Tekanan hebat pada rupiah terjadi setelah pasar keuangan dibuka usai libur Lebaran yakni pada 8 April 2025.

Nilai tukar rupiah terhadap dolar AS pada Selasa (08/4/2025) ditutup pada posisi Rp16.860/US$, rupiah atau melemah 1,84%. Pada perdagangan intraday 9 April 2025, rupiah bahkan sempat menyentuh Rp16.970/US$ yang menjadi terburuk sepanjang masa.

Rupiah terus dalam tren pelemahan sejak pasar dibuka April ini. Sepanjang bulan ini, rupiah sudah ambruk 1,5% sementara dolar sudah jatuh sekitar 4%.

Ada sejumlah alasan mengapa teori indeks dolar AS dan rupiah tidak berlaku saat ini. Di antaranya adalah gejolak eksternal yang besar serta kondisi dalam negeri yang kurang mendukung. Dari eksternal, tekanan datang dari kebijakan tarif Presiden AS Donald Trump sementara dari internal berupa pelemahan indikator ekonomi hingga jebloknya pendapatan negara.
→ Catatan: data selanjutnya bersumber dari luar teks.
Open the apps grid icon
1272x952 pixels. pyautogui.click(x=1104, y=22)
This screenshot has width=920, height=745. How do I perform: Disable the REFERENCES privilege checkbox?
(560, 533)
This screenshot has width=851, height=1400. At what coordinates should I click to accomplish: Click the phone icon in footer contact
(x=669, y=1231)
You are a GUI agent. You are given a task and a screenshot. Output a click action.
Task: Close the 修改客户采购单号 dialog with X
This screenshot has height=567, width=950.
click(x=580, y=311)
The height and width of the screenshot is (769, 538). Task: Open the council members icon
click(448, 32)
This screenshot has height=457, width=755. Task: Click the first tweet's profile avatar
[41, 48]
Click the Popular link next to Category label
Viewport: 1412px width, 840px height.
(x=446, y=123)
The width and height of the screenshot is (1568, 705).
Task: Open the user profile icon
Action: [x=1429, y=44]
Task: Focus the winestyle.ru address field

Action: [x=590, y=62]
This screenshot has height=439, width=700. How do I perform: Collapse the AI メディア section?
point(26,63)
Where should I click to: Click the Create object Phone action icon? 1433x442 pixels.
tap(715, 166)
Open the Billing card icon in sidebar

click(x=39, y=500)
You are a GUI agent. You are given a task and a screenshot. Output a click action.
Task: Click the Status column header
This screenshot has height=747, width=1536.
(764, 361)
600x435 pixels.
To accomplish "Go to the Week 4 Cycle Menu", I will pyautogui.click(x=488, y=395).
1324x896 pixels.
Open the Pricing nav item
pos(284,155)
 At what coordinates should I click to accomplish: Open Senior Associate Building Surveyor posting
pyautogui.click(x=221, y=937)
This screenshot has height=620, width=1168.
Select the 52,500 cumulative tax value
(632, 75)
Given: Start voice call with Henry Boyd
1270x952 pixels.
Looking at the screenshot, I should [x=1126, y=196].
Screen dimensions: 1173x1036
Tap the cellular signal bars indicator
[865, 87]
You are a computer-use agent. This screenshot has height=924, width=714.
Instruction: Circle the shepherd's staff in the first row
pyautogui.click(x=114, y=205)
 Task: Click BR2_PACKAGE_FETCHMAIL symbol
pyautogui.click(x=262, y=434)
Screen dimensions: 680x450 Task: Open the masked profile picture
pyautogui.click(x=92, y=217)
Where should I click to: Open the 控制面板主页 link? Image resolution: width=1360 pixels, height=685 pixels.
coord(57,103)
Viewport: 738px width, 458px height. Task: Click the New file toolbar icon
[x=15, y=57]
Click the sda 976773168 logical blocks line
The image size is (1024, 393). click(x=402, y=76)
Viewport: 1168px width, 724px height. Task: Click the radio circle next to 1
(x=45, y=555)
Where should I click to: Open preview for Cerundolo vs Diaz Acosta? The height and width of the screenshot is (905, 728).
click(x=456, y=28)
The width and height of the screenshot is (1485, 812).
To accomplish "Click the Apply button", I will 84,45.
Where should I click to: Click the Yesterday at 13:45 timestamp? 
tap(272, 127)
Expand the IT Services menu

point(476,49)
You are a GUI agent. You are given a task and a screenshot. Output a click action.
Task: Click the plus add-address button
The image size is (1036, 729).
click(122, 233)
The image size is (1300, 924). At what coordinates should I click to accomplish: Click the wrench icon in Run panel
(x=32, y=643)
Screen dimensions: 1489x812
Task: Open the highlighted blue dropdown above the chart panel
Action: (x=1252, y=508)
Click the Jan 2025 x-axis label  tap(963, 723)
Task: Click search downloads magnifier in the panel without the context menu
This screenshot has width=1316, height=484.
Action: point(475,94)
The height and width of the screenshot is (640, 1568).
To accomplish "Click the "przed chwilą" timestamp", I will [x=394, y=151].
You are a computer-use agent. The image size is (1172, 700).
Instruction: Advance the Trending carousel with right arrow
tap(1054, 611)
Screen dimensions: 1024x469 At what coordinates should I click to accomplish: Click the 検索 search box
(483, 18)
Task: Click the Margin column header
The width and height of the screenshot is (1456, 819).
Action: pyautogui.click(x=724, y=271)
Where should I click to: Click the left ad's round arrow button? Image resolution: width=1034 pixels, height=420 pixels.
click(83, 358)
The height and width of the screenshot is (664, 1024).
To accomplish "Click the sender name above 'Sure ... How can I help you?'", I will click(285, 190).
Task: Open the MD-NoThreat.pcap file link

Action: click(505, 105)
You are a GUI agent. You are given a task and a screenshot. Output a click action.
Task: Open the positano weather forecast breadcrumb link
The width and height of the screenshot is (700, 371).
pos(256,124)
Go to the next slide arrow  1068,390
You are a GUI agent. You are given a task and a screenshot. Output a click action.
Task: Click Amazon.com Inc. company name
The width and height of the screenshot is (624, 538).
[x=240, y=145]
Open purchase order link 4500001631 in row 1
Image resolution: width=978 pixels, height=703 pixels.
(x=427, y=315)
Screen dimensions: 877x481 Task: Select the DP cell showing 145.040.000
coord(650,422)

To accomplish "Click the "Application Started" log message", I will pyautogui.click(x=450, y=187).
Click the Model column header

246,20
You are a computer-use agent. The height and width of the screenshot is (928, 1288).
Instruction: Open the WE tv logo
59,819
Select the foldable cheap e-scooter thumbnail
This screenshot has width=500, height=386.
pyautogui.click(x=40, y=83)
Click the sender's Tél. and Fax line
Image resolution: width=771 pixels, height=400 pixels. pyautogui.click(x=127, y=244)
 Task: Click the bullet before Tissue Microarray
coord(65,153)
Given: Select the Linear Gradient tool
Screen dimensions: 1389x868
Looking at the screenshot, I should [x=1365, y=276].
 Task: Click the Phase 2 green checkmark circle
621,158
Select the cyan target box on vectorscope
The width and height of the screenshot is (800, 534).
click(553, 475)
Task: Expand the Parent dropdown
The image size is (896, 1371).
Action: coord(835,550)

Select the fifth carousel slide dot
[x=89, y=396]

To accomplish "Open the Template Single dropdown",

Kebijakan tarif perdagangan Presiden Amerika Serikat (AS), Donald Trump memberlakukan tarif bea impor dengan tarif dasar 10% pada semua impor ke AS dan bea masuk yang lebih tinggi pada puluhan negara lain.

Ketidakpastian global dan ketidakjelasan dampak perang dagang membuat investor asing kabur dari pasar keuangan Indonesia dan ini membuat mata uang rupiah tertekan.

Bank Indonesia merilis data transaksi 8-10 April 2025 yang secara agregat investor asing tercatat jual neto Rp24,04 triliun. Akumulasi jual neto tersebut didorong jual neto di pasar SRBI, Surat Berharga Negara (SBN), dan saham masing-masing sebesar Rp10,47 triliun, Rp7,84 triliun dan Rp5,73 triliun.

Net sellsebesar Rp24 triliun tersebut merupakan yang terburuk setidaknya sejak Januari 2023 atau dua tahun terakhir.

Indeks Dolar Melemah

Sejak April 2025 atau setelah Presiden Amerika Serikat (AS) Donald Trump mengumumkan kebijakan tarifnya (2/4/2025), indeks dolar AS dalam tren pelemahan. Sejak 2 April lalu hingga hari ini, Rabu (16/4/2025), indeks dolar sudah ambruk 3,8%.

Indeks dolar bahkan menyentuh 99,80 pada hari ini atau posisi terlemahnya sejak Juli 2023.

Secara keseluruhan, pergerakan indeks dolar yang melemah mencerminkanhilangnya kepercayaan investor terhadap dolar ASdi tengah ketegangan perdagangan, kekhawatiran inflasi, dan kemungkinan resesi, yang mendorong investor untuk beralih ke mata uang dan aset lain yang dianggap lebih stabil.

Menurut Win Thin, kepala strategi pasar global di Brown Brothers Harriman (New York), pelemahan dolar dalam beberapa pekan terakhir tidak lagi hanya disebabkan oleh kekhawatiran akan resesi atau ekspektasi pemangkasan suku bunga oleh The Fed. Ia mengatakan:

"Ini lebih pada hilangnya kepercayaan dan kredibilitas terhadap dolar, serta terhadap kebijakan ekonomi AS," ujar Win.

Biasanya, dalam situasirisk-off(ketika investor menghindari risiko), dolar AS akan menguat sebagai aset safe haven. Namun, kali ini peran itu justru diambil alih oleh yen Jepang dan franc Swiss, sementara dolar justru terus tertekan.